> **Problem description**
Return the lines below that carry the word "will".
┌─ Input data
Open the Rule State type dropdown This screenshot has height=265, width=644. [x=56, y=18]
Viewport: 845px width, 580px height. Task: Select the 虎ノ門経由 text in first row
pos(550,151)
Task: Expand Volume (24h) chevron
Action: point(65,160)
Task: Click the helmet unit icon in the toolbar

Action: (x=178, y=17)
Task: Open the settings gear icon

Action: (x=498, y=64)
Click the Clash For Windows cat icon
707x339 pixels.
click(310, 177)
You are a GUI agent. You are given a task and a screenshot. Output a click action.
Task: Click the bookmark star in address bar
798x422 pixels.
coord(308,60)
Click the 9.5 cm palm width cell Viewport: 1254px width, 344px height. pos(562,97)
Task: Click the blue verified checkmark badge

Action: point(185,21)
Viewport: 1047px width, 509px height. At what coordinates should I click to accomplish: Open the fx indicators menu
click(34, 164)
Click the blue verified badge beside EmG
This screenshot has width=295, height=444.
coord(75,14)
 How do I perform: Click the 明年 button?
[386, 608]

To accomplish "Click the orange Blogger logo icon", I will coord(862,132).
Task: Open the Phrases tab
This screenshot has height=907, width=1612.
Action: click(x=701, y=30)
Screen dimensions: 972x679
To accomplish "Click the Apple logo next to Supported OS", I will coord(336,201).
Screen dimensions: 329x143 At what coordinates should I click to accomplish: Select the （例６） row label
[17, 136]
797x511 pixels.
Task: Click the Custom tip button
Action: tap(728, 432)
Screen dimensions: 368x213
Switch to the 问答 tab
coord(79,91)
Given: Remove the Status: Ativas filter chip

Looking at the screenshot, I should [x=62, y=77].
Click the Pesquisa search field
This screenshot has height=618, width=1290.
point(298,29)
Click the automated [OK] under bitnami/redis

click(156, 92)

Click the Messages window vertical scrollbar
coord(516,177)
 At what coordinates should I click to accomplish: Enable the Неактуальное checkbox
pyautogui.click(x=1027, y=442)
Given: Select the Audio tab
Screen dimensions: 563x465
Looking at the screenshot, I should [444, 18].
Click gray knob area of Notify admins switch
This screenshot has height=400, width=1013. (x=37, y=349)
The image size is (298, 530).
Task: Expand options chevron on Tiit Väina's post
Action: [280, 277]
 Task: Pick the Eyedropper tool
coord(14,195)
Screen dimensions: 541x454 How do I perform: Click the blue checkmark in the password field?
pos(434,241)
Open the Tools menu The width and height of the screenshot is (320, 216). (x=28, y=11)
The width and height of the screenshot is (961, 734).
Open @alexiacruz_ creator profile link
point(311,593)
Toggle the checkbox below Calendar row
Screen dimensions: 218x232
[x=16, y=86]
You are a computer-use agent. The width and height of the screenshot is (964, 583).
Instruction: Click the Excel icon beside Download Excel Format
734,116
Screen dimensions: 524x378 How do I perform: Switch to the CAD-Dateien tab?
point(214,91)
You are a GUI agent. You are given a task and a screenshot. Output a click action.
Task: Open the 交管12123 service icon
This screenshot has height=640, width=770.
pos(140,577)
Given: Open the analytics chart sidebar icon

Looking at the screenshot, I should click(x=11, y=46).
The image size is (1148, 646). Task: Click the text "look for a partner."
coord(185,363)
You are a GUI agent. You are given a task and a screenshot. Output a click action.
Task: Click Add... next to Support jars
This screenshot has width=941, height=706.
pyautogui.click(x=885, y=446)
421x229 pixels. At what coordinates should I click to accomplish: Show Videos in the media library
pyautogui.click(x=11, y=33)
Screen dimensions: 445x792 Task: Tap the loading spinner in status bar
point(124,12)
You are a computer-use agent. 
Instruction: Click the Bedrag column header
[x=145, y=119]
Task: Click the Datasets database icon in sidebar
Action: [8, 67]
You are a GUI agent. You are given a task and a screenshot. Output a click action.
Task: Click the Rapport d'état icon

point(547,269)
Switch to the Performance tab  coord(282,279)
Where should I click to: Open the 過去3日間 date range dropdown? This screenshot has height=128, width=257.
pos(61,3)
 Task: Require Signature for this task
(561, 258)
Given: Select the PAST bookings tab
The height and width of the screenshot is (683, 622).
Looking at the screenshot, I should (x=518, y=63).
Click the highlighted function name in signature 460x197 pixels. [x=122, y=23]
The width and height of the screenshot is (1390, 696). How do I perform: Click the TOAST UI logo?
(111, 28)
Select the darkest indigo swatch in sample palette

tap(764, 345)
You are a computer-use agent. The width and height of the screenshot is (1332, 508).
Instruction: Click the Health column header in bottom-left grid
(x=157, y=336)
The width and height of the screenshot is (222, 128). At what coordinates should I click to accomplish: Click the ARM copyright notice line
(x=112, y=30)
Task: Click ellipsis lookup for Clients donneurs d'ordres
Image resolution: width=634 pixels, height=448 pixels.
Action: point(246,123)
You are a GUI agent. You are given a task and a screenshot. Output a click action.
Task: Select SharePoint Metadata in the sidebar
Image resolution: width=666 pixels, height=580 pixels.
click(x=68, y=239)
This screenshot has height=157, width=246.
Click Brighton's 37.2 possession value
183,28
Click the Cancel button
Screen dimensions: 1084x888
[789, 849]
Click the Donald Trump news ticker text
└─
> **Solution to this exercise**
To accomplish "Click the orange Blogger logo icon", I will coord(862,132).
To accomplish "Click the Apple logo next to Supported OS", I will coord(336,201).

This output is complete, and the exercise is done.